On the topic of secrets, one tool that I haven't played with but got an honourable mention was AGWA/git-crypt which using a .git-crypt file configures which files should be transparently encrypted on commit, and decrypted on checkout. A really cool concept meaning that our devs can develop and push application secrets like other files, and they'll be encrypted in our repository, staying that way if you don't have the key!
Done to death, but essential. These are tools which check the versions of any open-source components we're using, and if a signature has been found to contain vulnerabilities we stop the build. These broadly fall into the categories of image scanners like docker/docker-bench-security and dependency checkers like OWASP Dependency Checker.
I swear there's another NPM/GitHub/X account takeover or malicious injection article topping HackerNews every other week. We want to take as much community-sourced intelligence as possible, and these are a great source of it.

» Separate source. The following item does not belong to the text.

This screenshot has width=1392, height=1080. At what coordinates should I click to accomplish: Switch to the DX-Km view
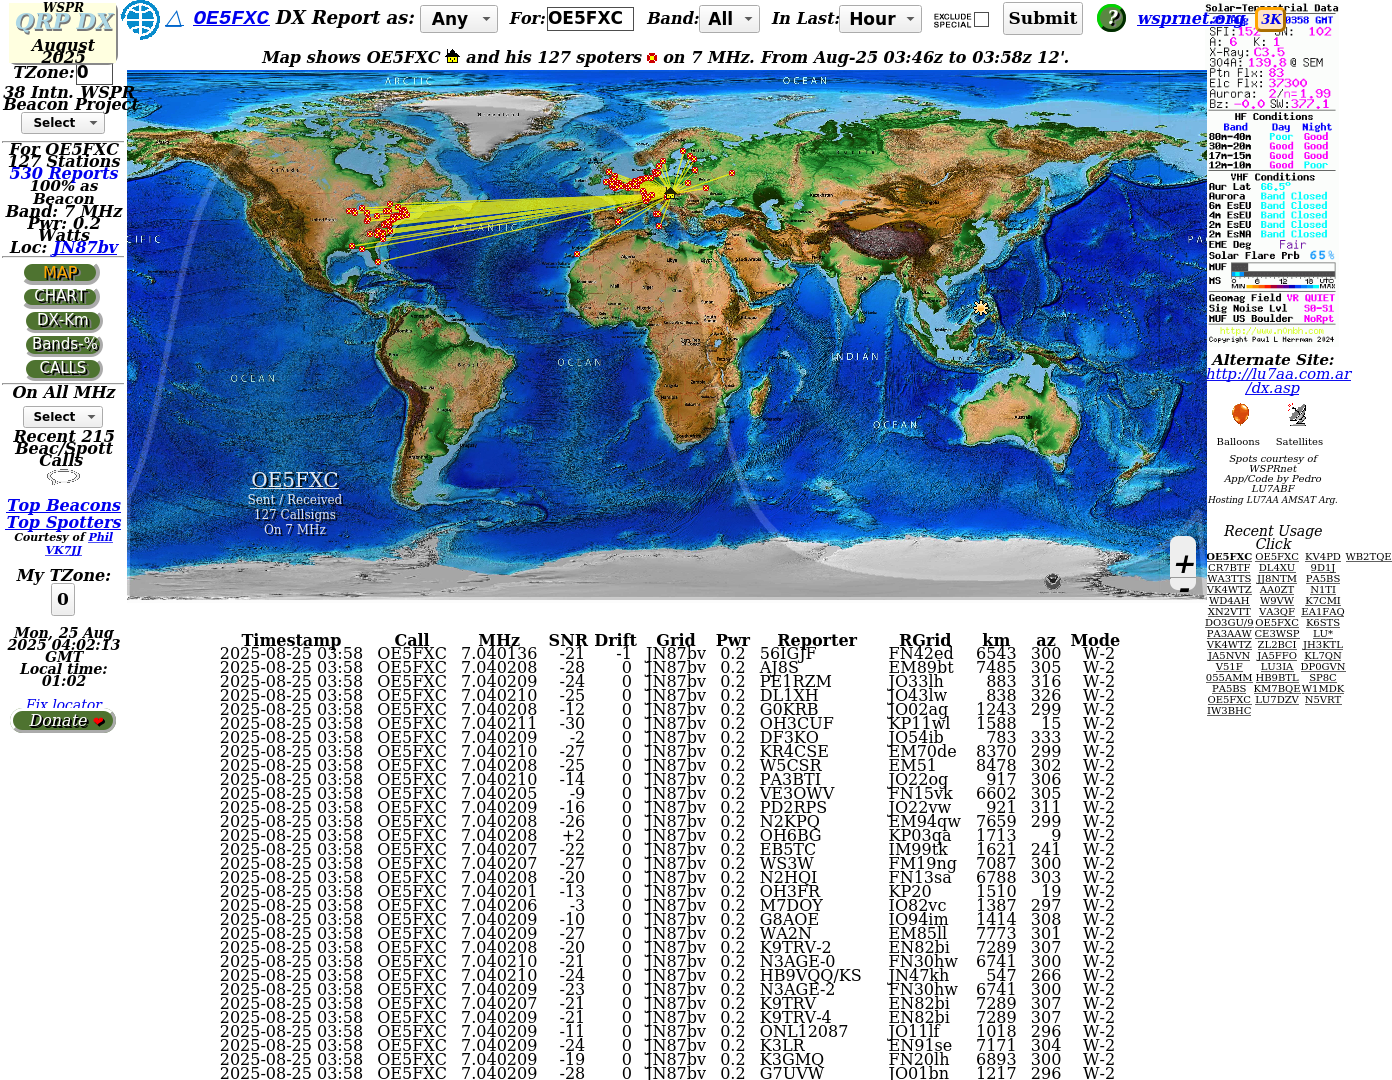62,321
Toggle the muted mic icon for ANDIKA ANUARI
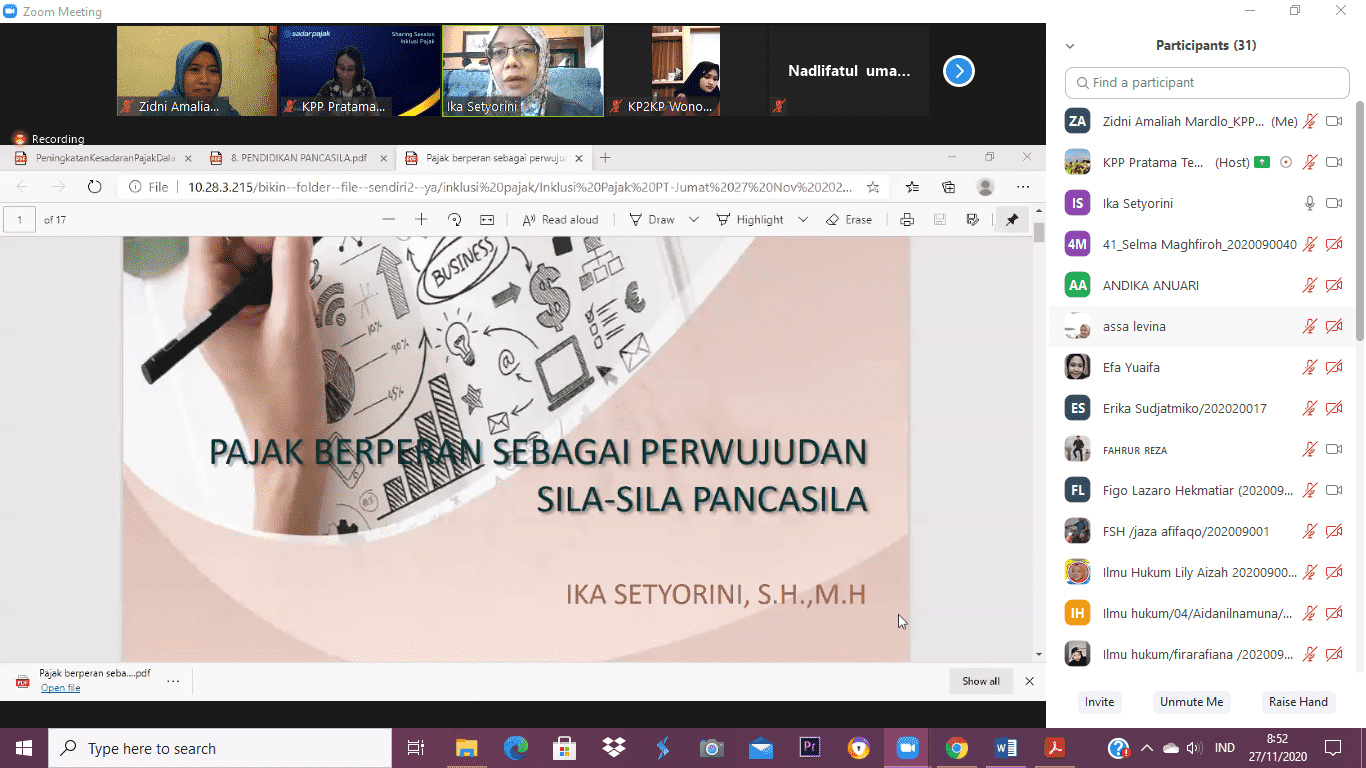 [x=1309, y=285]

I was recently asked how I'd do SAST in an environment where your company can't simply throw money at the problem and I was speechless. It hadn't occurred to me that budget was a concern for some Cyber departments, and I cobbled together an answer about open-source alternatives to Fortify and CheckMarx, making a note to look more into this scene. Heavily depending on language, some contenders would be:
It goes without saying, but we should heavily focus on unit test-based philosophies in our software development for a lot of reasons, and your SAST stack is just there to catch left-overs.
At my company we have an amazing pentest team whose time gets booked out for every significant release of a project, unless a member of the sec team pre-approves the change. These tools will typically involve spinning up a container with a version of the application and automating attacks against it, fuzzing input or looking for changes in route responses from previous scans.

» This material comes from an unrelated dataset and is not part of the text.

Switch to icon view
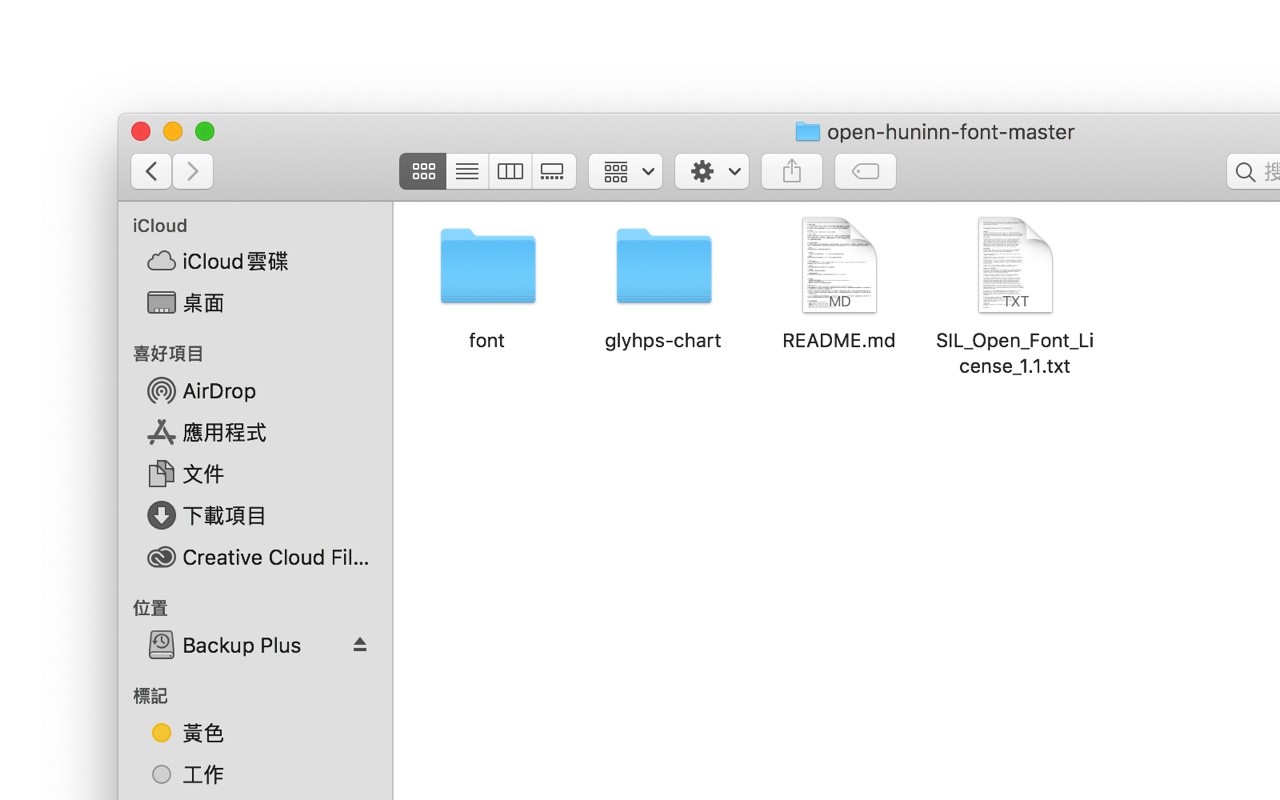 coord(423,172)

Functional tests can be prepared by the developers and integrated in their CI/CD - they know their code best and can protect against common attacks early. Of course, we don't want to presume they added a check on something they might not have, so coming back to the resource problem, we can go some of the way with solutions like:
Commercial or open-source, we broadly have three strategies for adding SAST/DAST into CI/CD:
- Synchronous - on build we run our tool and simply wait for it to finish. This is great because we can fail or succeed our build on the back of results, but not great if our tool takes an hour and we want to release multiple times a day
- Asynchronous - on build we kick off our tool in another process and proceed with the build. In the event of failure we flag the build (depending on CI/CD tool) as failed and rollback the release to the last stable build.

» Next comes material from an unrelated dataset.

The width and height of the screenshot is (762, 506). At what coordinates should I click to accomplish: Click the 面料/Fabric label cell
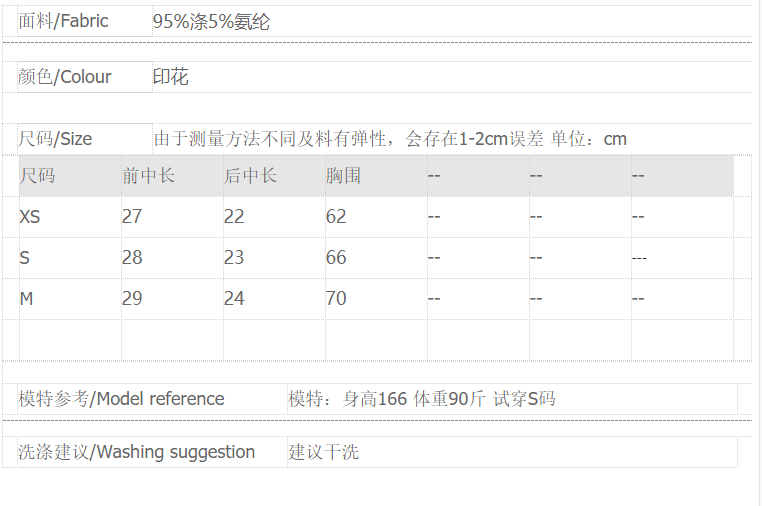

- Mixed - we select some balance of the two, potentially running file analysis or faster tools in-band and slower tools out-of-band.
Having worked around Data Protection and Applied Cryptography for the last 2 years I love talking to whoever will listen about the applications of HashiCorp Vault or AWS KMS or Azure Key Vault. These solutions allow us to wrap all of our application secrets in a central service, cloud or self-hosted, which we can secure as much as possible and control access to. We can enforce minimum key lengths and require TLS, maintaining an actual ACL for our secrets, and recording activity statistics. There's lots of reasons we should be using at least some of the engines of HashiCorp Vault, personally my favourite use case I've heard is having ultra-shortlived TLS certificates, reducing validity periods down to minutes. If the service still meets criteria, it makes a new request to Vault where a new certificate is signed and returned, and the application starts serving it. Amazing!
Thanks again to Colin, and to the organisers - it was a great event and I'd love to attend again in 2020.